И ему было за что ее не любить.
Дело в том, что Афанасий Афанасьевич был посмешищем. В глазах молодых, новых, прогрессивных и, надо сказать, не очень чутких на ухо современников. Полжизни промучившийся как рожденный до брака с фамилией Фёт (да-да, это была еще и ё), желавший вернуть себе потомственную фамилию Шеншин, Афанасий Афанасьевич не был ценим прогрессивной критикой.
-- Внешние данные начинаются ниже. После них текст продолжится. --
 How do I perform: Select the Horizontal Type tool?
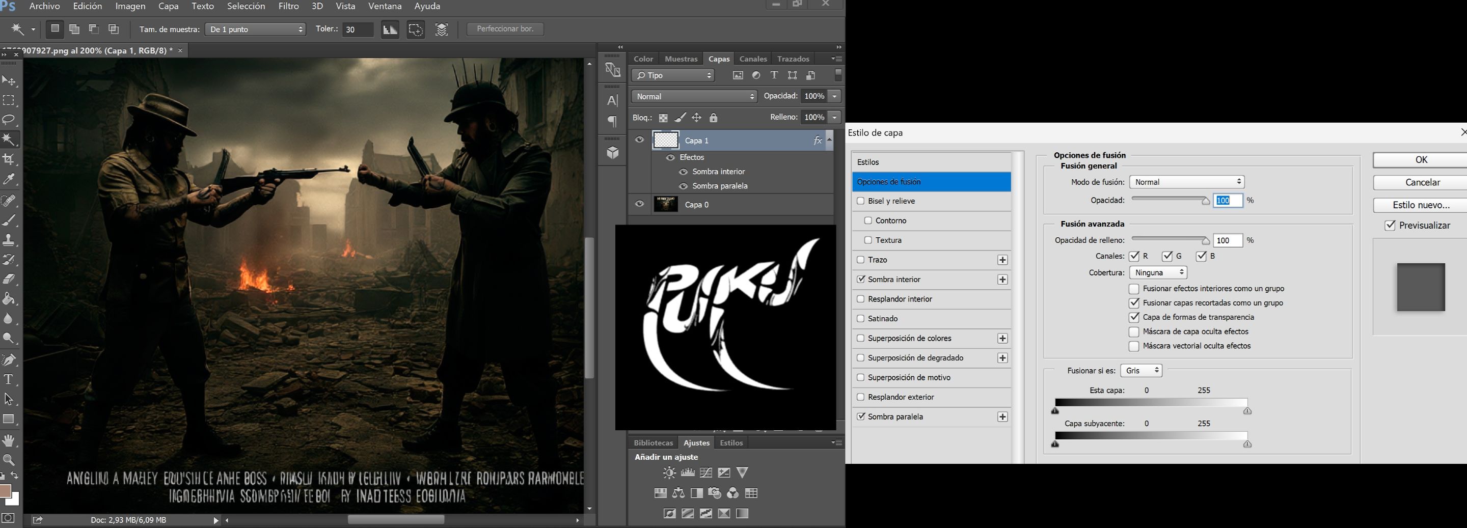coord(9,380)
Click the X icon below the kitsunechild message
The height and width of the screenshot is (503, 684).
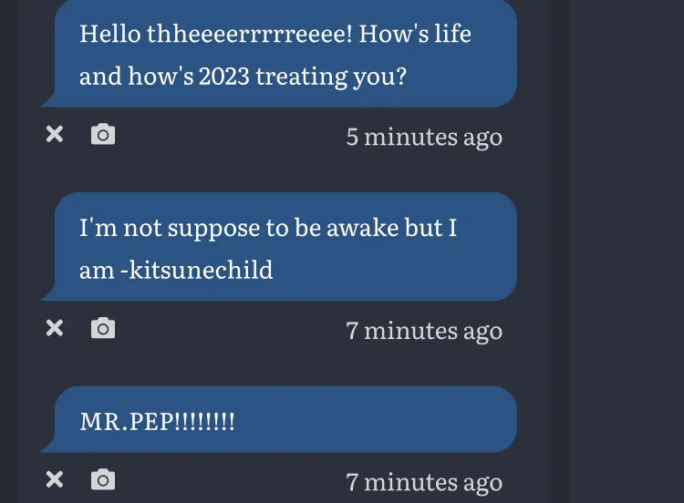click(55, 328)
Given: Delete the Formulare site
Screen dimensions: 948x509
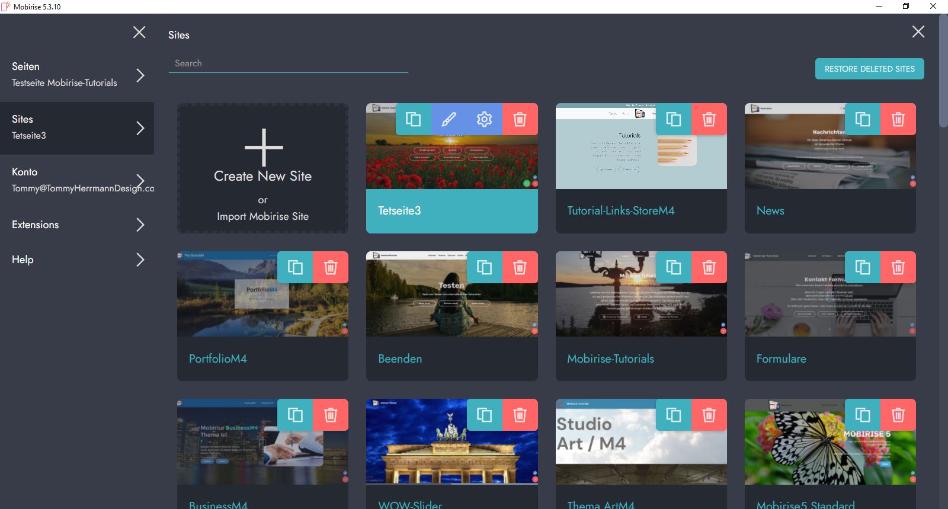Looking at the screenshot, I should (898, 267).
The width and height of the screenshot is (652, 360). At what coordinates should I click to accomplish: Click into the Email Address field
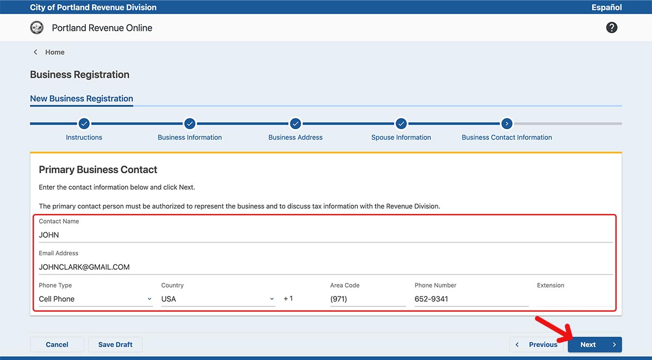click(325, 267)
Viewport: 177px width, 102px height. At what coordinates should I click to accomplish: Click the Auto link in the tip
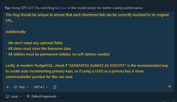pyautogui.click(x=63, y=8)

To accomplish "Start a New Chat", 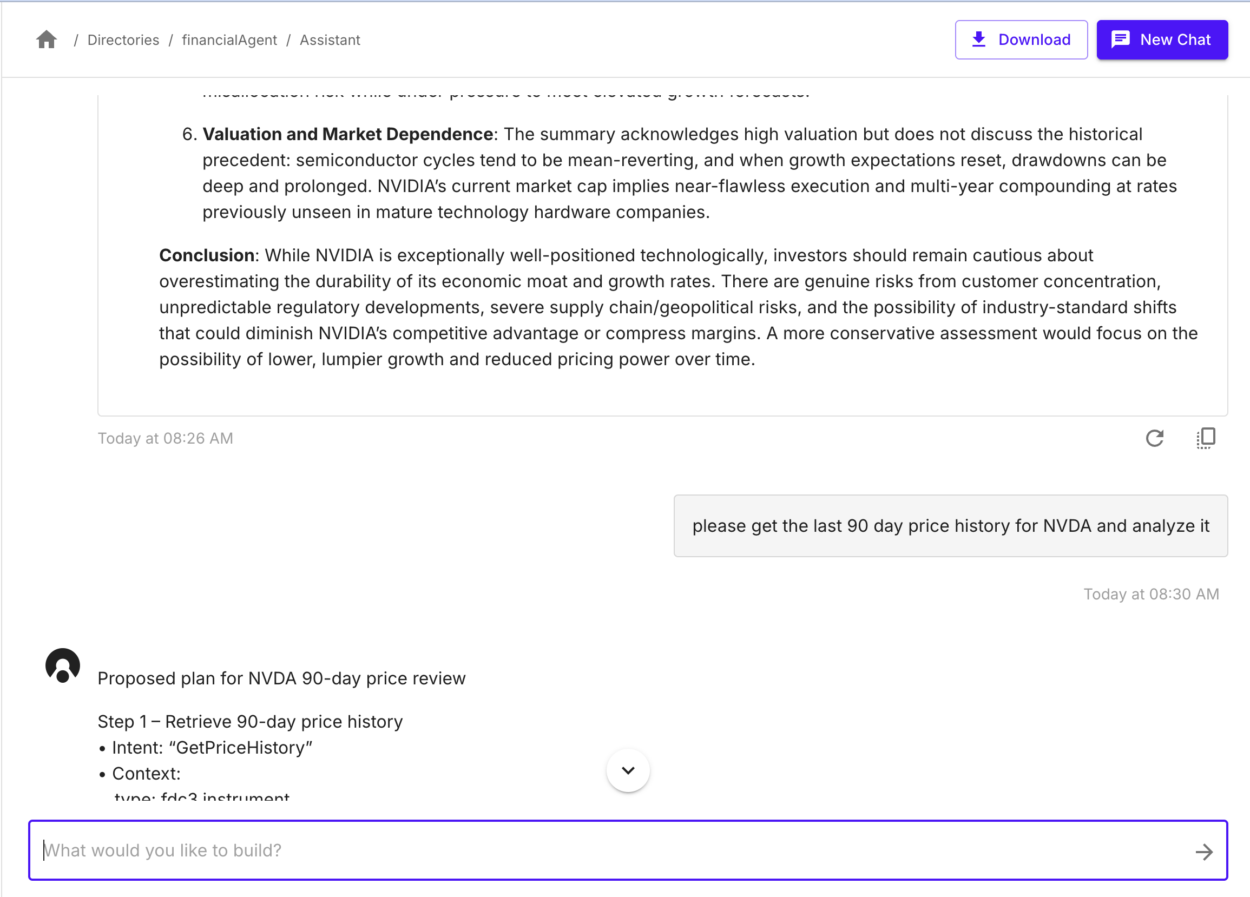I will pyautogui.click(x=1162, y=40).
В год своего семидесятилетия Фет напишет стихотворение «На качелях», которое, конечно же, гениально.
Вот оно.
На что и получит в печатном виде от язвительного Виктора Буренина (кстати, сочинившего прочувствованное стихотворение на гражданскую казнь Чернышевского) дословно следующее: «Представьте себе семидесятилетнего старца и его «дорогую», «бросающих друг друга» на шаткой доске. Как не обеспокоиться за то, что их игра может действительно оказаться роковой и окончиться неблагополучно для разыгравшихся старичков!»
Расстроенный Фет пожалуется Полонскому: «Сорок лет тому назад я качался на качелях с девушкой, стоя на доске, и платье ее трещало от ветра, а через сорок лет она попала в стихотворение, и шуты гороховые упрекают меня, зачем я с Марией Петровной качаюсь».
Но в партере уже безостановочно шикали. А некоторые, особо равнодушные, уже встали и шли в буфет. Зал катастрофически пустел.
Но больше всего расстроил Афанасия Афанасьевича писатель Федор Достоевский. Тот написал о нашумевшем (во всех смыслах) лиссабонском землетрясении и спросил с присущей ему обостренной нервностью: что, дескать, делать с португальским поэтом, напечатавшим в эти роковые дни что-нибудь вроде следующего: «Шепот, робкое дыханье, трели соловья»?
И сам же ответил: «Через сорок лет – памятник. А сейчас? А сейчас – казнить!»
И Афанасия Афанасьевича казнили. Попросту забыв.
Ну, бегает там какой-то малахольный душитель свобод, прижимистый кулак и крепостник, распекает работника Семена, из-за которого он потерял 11 рублей, и проклинает мужиков, гуси которых зашли в его, сатрапа и осколка прошлого, пшеницу. Гуси-гуси, га-га-га! Жаль, что только гуси, надо было ему туда еще и свинью подложить!
К слову сказать, об этих своих хозяйственных подвигах Афанасий Афанасьевич сам писал в ненавидимый всей прогрессивной российской интеллигенцией журнал Каткова, в скучный и консервативный «Русский вестник». Как будто желая подставиться еще больше. И это в тот момент, когда все русское общество ликовало по поводу наконец-то отмененного в России крепостного права!
То «Шепот, робкое дыханье» в разгар лиссабонского землетрясения, то гуси – в момент освобождения крестьян. Умел Афанасий Афанасьевич быть своевременным! Этого у него не отнять.